Blow believes after finishing fourth in Iowa Gingrich turned to the technique Reagan used when he moved to New Hampshire after a poor showing in Iowa. Reagan created the bogus “welfare queen.” Blow reminds us of this one. “Reagan explained at nearly every stop that there was a woman in Chicago who ‘has 80 names, 30 addresses, 12 Social Security cards and is collecting veteran’s benefits on four nonexisting deceased husbands. And she is collecting Social Security on her cards. She’s got Medicaid, getting food stamps, and she is collecting welfare under each of her names. Her tax-free cash income is over $150,000.’ ” She was African-American of course.
Perhaps progressives could fabricate a Fat Cat Financial King, a C.E.O. who gets a pay package for joining a company including stock grants worth about $22.5 million to go with his base annual salary of $1 million. Oh wait, we don’t have to fabricate him. He is Scott Thompson, the new chief executive at Yahoo.
As a last word on the economy, this line from a Jay Leno monologue: “The economy is so bad, God is now calling Rick Perry and Michele Bachman collect.”
Now a final personal note on social conservatism. I am intrigued by the concept of “personhood,” that at the moment the human egg is fertilized we are a person, with all of the rights and privileges thereof. So “conception” takes the place of “birth.” In which case it seems to me some adjustments in common cultural are in order to accommodate this concept, which has been endorsed by a pledge signed by most of the Republican candidates for the presidency.
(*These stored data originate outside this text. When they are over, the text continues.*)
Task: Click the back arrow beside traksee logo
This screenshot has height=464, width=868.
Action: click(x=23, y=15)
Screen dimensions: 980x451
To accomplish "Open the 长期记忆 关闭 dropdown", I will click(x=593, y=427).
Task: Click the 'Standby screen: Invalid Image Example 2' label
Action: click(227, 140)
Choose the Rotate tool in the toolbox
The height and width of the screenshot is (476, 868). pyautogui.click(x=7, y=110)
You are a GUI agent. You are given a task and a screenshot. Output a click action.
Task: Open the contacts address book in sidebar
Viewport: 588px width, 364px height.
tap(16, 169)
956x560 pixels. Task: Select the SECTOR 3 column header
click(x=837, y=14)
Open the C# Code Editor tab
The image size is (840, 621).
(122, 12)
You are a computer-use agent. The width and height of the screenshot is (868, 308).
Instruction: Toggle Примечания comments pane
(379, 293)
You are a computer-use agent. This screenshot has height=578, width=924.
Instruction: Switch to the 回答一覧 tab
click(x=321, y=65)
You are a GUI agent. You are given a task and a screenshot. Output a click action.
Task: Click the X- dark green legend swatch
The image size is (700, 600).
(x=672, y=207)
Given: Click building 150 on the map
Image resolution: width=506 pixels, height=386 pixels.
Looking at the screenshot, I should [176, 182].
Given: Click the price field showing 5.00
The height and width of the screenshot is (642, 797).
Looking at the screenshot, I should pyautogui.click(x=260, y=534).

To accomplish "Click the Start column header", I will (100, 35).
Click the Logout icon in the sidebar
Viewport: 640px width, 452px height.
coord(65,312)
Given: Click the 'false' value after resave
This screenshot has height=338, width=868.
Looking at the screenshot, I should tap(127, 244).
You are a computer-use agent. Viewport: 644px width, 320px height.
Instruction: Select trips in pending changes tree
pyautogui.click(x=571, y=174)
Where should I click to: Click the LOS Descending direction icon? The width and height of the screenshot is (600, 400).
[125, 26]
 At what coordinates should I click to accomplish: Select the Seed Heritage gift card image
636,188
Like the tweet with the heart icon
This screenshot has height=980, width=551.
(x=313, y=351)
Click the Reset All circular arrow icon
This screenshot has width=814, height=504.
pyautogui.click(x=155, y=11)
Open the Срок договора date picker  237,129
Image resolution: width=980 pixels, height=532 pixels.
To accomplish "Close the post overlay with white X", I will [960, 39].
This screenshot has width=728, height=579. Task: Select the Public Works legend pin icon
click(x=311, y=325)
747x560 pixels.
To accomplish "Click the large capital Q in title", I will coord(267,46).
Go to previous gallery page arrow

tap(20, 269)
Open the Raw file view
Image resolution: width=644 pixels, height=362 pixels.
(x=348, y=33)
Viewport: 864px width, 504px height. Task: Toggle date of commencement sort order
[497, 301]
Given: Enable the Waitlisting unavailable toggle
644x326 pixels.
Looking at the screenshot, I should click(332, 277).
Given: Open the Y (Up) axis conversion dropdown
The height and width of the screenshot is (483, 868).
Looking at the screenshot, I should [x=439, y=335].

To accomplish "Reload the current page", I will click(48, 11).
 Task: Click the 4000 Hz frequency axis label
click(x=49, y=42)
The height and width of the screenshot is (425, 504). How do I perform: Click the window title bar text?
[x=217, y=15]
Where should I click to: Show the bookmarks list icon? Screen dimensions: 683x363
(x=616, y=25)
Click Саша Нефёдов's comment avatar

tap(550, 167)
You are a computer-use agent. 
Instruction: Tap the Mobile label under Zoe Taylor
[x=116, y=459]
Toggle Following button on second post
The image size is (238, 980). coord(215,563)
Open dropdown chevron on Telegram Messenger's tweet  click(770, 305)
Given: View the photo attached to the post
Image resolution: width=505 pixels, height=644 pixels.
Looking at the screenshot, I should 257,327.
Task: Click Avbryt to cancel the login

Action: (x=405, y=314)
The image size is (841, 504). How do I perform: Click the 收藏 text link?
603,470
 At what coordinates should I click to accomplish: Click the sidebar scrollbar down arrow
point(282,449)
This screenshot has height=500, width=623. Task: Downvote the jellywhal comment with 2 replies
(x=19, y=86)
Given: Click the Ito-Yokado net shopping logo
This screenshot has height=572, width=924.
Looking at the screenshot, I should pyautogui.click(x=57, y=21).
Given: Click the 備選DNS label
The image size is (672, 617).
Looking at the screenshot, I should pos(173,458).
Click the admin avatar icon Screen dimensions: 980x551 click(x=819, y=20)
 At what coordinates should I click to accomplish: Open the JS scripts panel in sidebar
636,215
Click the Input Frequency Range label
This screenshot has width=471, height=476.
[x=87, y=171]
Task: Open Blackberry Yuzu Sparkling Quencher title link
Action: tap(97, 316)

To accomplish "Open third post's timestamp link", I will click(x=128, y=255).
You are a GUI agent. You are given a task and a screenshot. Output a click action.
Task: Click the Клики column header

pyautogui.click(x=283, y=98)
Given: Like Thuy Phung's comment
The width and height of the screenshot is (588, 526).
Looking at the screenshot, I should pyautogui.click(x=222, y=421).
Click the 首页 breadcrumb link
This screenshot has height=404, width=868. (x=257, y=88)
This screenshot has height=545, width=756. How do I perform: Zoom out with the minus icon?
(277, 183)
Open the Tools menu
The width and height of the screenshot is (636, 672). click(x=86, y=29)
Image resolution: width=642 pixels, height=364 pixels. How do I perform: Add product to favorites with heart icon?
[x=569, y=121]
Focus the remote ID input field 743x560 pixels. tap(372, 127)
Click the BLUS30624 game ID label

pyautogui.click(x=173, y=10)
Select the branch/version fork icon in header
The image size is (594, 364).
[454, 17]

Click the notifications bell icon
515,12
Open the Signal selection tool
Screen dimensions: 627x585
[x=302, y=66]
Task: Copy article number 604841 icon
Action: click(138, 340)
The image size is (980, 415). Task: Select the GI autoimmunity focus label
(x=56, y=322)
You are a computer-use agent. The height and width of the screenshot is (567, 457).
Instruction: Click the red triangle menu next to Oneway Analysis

Changes are in order even in such trivial things as song lyrics. “Born Free, as free as the wind blows” updated to “Conceived Free, as free as the wind blows.” Or “I’m a Yankee Doodle Dandy, Conceived on the Fourth of July.” And “Conceived to be Wild.” When I go to pick up my prescription pills will the pharmacist ask “date of conception, please?” Will the date of our conception go on a driver’s license? Passport? I do consider myself a native conceived citizen. I can see one plus in this; it adds about nine months to our longevity and at this point I will take everything I can get.